Midnight Echo #15 Showcase: Deborah Sheldon

In the seminal novel that launched a genre, Mary Wollstonecraft Shelley wrote, “There is something at work in my soul, which I do not understand.” With this single sentence, Shelley cuts at the reason that so many of us embrace dark fiction. And it is with this notion in mind that I am showcasing some of the dark souls who contributed their twisted and chilling creations to the 2020 edition of the AHWA's annual magazine Midnight Echo. Today, my guest is Deborah Sheldon. Welcome Deb!



Who are you and where do you write from?

I’m an author, wife and mother living in Melbourne, with 34 years of professional writing experience. I always write in my study. The furniture and office equipment may have undergone changes, but the layout remains constant: the monitor and keyboard face the same wall, and I can see the Japanese maple through the window to my right. Keeping an identical layout means that, over the years, I’ve been able to Pavlov-dog myself into writing as soon as I sit at my desk. No writer’s block!

Please comment on your involvement in the AHWA and its importance to you.

The importance of community can’t be underestimated. It’s lovely to be part of a greater whole, where everyone shares a similar passion, outlook and understanding. I’ve been a mentor in the AHWA Mentorship Program for the last four years, which I’ve enjoyed immensely. I intend to keep participating for as long as they’ll have me.

Why does the short story format appeal to you?

The challenge of its brevity. Without the luxury of length, every sentence in a short story has to do serious heavy-lifting; ideally carrying plot, character, theme and mood. Trying to capture the macrocosm in a microcosm makes short-story writing an intense and highly focused creative experience. And wow, finding that mental ‘sweet spot’—when the words flow and the story threads start weaving together—is an endorphin rush that keeps me coming back for more.

Can you tell us what inspired your contribution to Midnight Echo #15?

I have to be coy here to avoid spoilers, so please forgive my use of brackets.

My son gave me the initial spark for “Carbon Copy Consumables”. One afternoon at home, he strolled up to me in the lounge room and said, “Hey, I’ve got a story idea for you. A scientist working in [industry redacted] stuffs up because he [spoiler removed].” I sat up, hair roots tingling, and said, “Damn, I love it, but that’s just the premise. What’s the plot?” He wandered off down the hallway, calling over his shoulder, “How the hell should I know? You’re the writer, not me.”
# # #
_Written instruction 1_
According to the interview with Deborah Sheldon, how many years of professional writing experience does she have?
The interview and the records that come next have no connection to each other.

[Dataset records]
# # #
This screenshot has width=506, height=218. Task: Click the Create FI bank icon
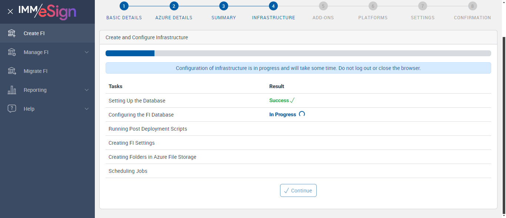point(12,33)
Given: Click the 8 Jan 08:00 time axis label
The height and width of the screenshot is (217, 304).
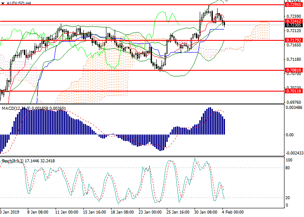Looking at the screenshot, I should click(x=37, y=213).
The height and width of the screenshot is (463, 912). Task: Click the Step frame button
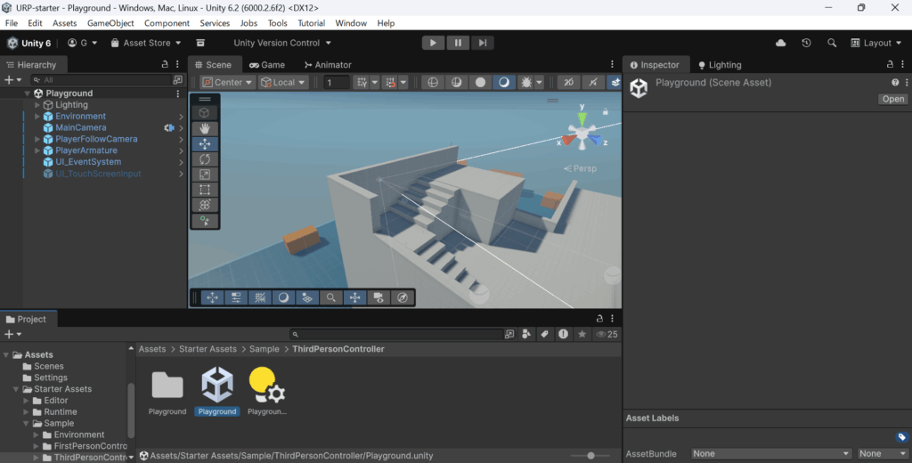(x=482, y=43)
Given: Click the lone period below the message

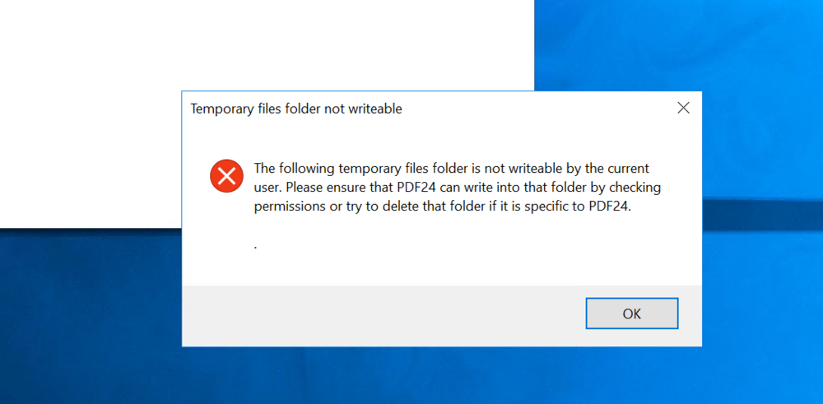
# # #
_Written instruction 2_
In the records, rewrite the part that opens with the line containing "Given: Click the 8 Jan 08:00 time axis label" and runs to the end of the records, replacing "Given" with "Instruction" and changing nothing else. Omit the pictures from your answer.

_Reply 1_
34 years

_Reply 2_
Instruction: Click the 8 Jan 08:00 time axis label
The height and width of the screenshot is (217, 304).
Looking at the screenshot, I should click(x=37, y=213).
The height and width of the screenshot is (463, 912). Task: Click the Step frame button
(x=482, y=43)
Instruction: Click the lone period below the message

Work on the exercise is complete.